Other vehicles in development
Three other firms on the panel wouldn’t have Amazon launch contracts but are working to get latest vehicles to orbit.
Iwao Igarashi, vp and general manager of Mitsubishi Heavy Industries, said the investigation into the failed inaugural H3 launch in March was accomplished last month. On that flight, the rocket’s first stage appeared to perform as expected however the second stage did not ignite.
“We defined the corrective actions and a few of them were applied to the H-2A launch vehicle last week,” he said, a reference to a successful Sept. 6 launch of an H-2A carrying the XRISM X-ray astronomy satellite and SLIM lunar lander. The subsequent H3 launch is planned before the top of the yr.

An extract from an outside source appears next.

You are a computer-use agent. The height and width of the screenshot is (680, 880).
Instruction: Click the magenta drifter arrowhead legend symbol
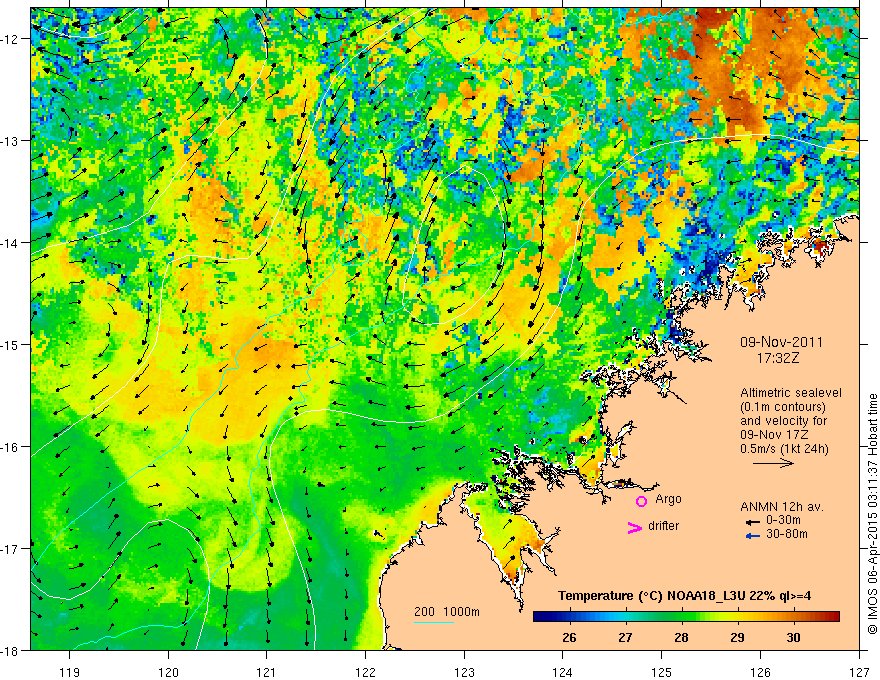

Relativity Space retired its Terran 1 small launch vehicle after a single, unsuccessful flight in March so it could concentrate on its larger Terran R, now planned for 2026. The experience from Terran 1, said Josh Brost, senior vp at Relativity, “gives us that confidence to pivot on to this much larger launch system.”
Tom Ochinero, vp of business sales at SpaceX, reiterated the comments made by the corporate and the Federal Aviation Administration Sept. 8 in regards to the status of Starship, now that the FAA has closed its investigation into the failed first launch in April.
“From a vehicle readiness perspective, we’re almost there,” he said, as the corporate works with the FAA on an updated launch license. “We’re real close and we hope we are able to have a cool, successful test flight real soon.”